Darklands: a vampire’s tale, by Donna Burgess
Description: Twenty years ago, Susan Archer witnessed the brutal murder of her beloved twin brother.
Now, the murderer, Devin McCree, has returned. Although Devin is a “Deathwalker,” Susan soon discovers that he is not the monster she has feared for so long.
Leaving her old life behind, she joins Devin on his run from a crazed vampire hunter. Unwilling to let his love disappear, Michael soon follows.
Can Michael save Susan? Does she even need or want to be saved?
“Darklands: A Vampire’s Tale” is a violent tale of survival, bloodlust , and two people trying to hang on to the last shreds of their humanity, while teetering on the edge of immortality.
“Darklands: A Vampire’s Tale” is the first volume in the Darklands Vampire series.

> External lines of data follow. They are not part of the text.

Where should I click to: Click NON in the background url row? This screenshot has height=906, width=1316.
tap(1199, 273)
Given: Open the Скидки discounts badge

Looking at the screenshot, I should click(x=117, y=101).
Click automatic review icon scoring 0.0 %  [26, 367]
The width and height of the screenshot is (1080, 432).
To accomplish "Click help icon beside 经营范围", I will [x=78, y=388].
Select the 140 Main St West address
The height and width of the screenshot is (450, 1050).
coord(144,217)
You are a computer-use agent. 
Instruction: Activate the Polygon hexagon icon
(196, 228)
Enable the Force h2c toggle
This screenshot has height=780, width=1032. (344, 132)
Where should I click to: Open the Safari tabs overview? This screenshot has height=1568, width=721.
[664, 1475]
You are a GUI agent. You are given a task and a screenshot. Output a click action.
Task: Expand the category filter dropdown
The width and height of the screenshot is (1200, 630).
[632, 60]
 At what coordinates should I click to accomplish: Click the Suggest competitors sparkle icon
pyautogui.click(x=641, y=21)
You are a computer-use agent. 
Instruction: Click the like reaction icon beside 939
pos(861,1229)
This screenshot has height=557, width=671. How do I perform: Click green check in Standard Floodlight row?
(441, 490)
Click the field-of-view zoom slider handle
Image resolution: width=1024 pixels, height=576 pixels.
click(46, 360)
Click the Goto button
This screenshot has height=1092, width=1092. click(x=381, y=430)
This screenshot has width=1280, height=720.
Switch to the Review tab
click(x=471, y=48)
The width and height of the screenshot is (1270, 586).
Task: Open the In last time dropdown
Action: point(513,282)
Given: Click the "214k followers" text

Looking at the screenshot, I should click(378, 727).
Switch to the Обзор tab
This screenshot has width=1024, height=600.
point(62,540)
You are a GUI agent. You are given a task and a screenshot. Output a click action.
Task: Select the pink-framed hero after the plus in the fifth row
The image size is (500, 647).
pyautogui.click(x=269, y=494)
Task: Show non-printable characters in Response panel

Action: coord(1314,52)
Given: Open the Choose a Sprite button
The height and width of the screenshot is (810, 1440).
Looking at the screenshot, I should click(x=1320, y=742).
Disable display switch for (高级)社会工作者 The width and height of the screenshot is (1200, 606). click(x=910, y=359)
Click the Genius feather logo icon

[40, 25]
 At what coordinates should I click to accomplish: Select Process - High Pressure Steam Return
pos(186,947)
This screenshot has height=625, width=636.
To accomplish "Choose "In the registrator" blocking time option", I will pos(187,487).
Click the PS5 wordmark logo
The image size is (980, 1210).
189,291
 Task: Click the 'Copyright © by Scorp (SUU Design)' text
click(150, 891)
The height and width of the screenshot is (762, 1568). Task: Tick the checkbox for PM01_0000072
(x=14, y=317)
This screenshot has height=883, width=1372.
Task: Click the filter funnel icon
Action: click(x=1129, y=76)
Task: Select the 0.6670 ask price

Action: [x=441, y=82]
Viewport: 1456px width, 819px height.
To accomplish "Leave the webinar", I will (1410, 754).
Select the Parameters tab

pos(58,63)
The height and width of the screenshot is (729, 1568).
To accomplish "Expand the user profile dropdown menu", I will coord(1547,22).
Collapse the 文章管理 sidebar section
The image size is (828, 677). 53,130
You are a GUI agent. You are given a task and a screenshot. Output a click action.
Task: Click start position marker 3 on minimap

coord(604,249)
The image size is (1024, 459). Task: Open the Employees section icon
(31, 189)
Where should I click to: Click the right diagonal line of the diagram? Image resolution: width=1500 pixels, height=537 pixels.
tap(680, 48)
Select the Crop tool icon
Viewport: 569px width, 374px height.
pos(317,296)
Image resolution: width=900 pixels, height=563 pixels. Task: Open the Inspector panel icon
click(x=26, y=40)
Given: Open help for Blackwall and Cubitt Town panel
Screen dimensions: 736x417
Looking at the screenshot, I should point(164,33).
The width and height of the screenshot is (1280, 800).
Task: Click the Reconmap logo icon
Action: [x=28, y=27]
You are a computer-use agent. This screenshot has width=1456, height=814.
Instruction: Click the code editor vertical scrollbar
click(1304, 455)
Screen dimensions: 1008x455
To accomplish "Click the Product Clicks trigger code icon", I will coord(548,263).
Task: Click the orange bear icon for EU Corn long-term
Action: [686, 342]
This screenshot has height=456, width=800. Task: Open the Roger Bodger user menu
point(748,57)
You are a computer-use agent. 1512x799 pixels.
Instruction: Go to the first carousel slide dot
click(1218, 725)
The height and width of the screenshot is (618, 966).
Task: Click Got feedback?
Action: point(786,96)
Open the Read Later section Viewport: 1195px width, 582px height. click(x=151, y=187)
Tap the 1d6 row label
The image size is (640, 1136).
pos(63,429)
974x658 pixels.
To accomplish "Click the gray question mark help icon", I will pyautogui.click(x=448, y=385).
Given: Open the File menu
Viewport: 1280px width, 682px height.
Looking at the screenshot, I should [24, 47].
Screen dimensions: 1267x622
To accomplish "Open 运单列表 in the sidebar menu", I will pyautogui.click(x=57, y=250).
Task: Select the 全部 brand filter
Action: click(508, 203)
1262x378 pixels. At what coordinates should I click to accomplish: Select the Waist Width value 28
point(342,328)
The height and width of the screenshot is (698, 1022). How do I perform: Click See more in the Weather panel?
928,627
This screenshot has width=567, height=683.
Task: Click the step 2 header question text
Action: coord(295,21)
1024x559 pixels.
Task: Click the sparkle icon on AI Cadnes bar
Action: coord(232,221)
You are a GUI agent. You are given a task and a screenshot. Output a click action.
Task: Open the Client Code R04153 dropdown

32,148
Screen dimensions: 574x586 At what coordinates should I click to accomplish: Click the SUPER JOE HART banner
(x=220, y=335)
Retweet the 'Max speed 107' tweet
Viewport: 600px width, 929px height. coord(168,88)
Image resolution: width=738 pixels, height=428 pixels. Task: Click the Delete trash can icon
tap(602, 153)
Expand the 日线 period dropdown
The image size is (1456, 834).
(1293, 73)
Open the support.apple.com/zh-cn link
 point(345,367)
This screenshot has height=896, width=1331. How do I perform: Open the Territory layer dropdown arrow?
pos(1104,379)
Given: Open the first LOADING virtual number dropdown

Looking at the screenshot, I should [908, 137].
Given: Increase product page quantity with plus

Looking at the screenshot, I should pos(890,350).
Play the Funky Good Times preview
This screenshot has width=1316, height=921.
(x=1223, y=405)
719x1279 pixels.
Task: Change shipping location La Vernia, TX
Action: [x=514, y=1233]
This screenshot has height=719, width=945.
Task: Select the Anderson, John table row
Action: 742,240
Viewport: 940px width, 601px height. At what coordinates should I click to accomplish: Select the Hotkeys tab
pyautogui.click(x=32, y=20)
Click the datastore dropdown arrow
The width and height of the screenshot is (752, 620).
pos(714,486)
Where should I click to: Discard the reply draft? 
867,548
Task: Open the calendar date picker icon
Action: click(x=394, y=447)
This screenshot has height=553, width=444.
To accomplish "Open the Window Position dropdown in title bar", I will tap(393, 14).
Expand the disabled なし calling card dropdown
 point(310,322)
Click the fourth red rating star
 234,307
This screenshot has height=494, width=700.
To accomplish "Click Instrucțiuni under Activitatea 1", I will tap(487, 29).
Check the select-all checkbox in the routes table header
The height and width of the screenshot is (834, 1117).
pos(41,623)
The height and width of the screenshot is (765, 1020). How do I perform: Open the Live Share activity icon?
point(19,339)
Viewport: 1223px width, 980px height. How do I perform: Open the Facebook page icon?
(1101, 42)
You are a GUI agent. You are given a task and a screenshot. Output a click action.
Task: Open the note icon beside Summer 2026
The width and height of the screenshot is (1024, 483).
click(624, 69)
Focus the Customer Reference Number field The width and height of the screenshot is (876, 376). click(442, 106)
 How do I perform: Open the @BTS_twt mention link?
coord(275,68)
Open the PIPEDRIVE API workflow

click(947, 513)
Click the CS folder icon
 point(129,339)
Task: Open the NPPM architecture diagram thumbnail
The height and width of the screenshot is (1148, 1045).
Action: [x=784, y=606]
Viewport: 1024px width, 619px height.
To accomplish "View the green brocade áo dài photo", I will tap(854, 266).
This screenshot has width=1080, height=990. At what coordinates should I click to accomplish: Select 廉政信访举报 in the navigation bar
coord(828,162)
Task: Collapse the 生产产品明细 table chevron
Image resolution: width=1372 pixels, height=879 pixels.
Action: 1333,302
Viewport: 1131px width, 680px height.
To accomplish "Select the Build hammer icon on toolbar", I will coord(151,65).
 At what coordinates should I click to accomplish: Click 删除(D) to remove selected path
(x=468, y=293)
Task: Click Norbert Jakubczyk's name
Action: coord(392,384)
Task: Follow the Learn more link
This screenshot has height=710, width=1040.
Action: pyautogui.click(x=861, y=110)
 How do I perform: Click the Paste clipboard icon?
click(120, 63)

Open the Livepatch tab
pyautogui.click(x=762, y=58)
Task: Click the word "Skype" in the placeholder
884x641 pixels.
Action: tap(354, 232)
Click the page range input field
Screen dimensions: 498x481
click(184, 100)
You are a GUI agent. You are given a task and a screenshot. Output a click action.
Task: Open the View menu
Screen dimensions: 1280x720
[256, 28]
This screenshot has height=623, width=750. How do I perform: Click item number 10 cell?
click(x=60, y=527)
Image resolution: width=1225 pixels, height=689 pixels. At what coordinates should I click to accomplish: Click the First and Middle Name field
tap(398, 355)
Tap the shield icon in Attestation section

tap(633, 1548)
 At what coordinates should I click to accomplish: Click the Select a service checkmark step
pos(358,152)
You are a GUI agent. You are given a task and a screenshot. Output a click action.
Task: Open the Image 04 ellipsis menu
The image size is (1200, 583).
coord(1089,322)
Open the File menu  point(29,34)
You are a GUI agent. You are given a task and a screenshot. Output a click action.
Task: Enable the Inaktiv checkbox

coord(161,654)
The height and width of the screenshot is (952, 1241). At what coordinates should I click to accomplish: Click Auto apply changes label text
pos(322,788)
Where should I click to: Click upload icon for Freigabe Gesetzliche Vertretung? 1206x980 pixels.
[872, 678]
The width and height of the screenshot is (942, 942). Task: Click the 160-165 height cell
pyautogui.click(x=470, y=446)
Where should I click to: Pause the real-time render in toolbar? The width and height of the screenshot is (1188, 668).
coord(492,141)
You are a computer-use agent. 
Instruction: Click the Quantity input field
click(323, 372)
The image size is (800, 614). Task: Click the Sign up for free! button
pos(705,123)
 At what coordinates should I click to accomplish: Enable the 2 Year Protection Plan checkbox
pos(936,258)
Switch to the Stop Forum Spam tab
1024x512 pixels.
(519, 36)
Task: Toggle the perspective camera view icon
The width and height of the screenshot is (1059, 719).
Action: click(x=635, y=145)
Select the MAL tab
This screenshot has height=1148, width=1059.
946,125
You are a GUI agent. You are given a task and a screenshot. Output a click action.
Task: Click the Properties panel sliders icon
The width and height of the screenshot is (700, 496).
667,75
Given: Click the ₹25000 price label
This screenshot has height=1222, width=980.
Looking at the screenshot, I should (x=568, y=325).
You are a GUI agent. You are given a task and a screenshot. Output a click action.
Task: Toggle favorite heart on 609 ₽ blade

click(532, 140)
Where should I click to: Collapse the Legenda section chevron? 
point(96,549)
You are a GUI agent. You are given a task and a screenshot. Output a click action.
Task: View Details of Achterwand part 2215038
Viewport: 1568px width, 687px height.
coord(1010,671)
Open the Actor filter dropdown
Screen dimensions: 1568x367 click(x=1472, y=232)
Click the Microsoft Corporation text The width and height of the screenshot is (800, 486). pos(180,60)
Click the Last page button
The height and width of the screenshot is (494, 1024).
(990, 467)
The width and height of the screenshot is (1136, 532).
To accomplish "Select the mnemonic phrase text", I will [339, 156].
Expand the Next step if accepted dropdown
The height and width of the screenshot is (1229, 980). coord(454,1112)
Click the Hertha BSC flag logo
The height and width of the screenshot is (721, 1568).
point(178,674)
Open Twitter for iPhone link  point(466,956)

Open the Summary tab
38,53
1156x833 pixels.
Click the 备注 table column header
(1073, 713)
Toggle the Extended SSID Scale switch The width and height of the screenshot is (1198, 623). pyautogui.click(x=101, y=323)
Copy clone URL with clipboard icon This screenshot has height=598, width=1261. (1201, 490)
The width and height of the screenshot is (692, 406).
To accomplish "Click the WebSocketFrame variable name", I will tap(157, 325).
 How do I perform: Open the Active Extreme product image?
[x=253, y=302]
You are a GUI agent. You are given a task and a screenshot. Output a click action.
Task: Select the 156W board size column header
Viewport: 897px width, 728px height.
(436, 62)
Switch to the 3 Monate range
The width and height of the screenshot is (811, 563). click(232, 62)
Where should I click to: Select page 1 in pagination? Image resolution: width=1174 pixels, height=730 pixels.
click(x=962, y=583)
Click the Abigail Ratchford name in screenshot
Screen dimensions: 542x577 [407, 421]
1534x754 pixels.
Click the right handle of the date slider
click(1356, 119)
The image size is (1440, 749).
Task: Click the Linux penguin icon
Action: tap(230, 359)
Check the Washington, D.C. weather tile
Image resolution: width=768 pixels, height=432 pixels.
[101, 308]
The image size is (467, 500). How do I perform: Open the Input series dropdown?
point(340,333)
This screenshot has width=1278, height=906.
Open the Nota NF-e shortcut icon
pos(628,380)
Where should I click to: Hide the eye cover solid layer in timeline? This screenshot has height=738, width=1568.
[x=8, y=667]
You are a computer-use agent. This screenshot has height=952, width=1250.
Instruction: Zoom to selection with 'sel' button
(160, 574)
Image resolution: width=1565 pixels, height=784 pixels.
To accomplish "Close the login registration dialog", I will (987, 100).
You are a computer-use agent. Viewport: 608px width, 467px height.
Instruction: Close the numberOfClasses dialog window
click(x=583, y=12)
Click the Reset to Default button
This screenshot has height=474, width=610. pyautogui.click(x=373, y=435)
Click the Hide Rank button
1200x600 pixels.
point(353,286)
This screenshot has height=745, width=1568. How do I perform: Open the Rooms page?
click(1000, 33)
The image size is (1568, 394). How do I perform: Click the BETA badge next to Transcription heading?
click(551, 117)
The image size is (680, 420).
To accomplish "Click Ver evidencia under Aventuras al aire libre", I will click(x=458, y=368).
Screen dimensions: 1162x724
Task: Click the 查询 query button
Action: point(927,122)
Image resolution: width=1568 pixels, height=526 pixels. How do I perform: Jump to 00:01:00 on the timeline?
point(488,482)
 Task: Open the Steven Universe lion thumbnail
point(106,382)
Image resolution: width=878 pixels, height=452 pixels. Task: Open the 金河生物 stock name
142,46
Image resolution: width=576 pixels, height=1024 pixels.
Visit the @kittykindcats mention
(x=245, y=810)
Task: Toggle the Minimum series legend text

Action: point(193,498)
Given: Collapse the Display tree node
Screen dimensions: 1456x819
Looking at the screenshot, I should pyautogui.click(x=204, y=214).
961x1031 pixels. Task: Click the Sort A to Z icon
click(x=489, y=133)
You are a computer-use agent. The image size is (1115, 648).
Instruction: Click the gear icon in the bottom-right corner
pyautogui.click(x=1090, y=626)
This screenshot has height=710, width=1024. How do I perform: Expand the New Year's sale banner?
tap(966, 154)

“I’m completely wasted,” Peter announced, sounding more proud than he should have. He nodded to the server, an old Goth gal dressed as an even older vampire. After a moment, she appeared with yet another pitcher of something too red and too thin to be anything other than watered-down Kool-Aid tainted with a little cheap house rum.
He was already too drunk—he would be sick before the end of the night. Susan considered saying something biting, but instead, regarded her brother across the small table through the gray haze of smoke. It was almost like looking into the mirror, with Peter dressed as a dead and festering Raggedy Andy to her zombiesque Raggedy Ann. They were dizygotic twins and nearly identical in every sense. With their deep blue eyes and auburn hair, they were stunning, even in make-up that displayed their pretty mouths sewn crooked and their tanned skin grayed to the pallor of death. They fit well with their surroundings, especially on Halloween. The place was a retro-Goth club, patterned after the gloomy death-children of the 1980s, a dark sanctuary where the jocks and preps dared not go. It had no sign out front, and most of the kids referred to it as “The Hole.” An apt title, Susan determined.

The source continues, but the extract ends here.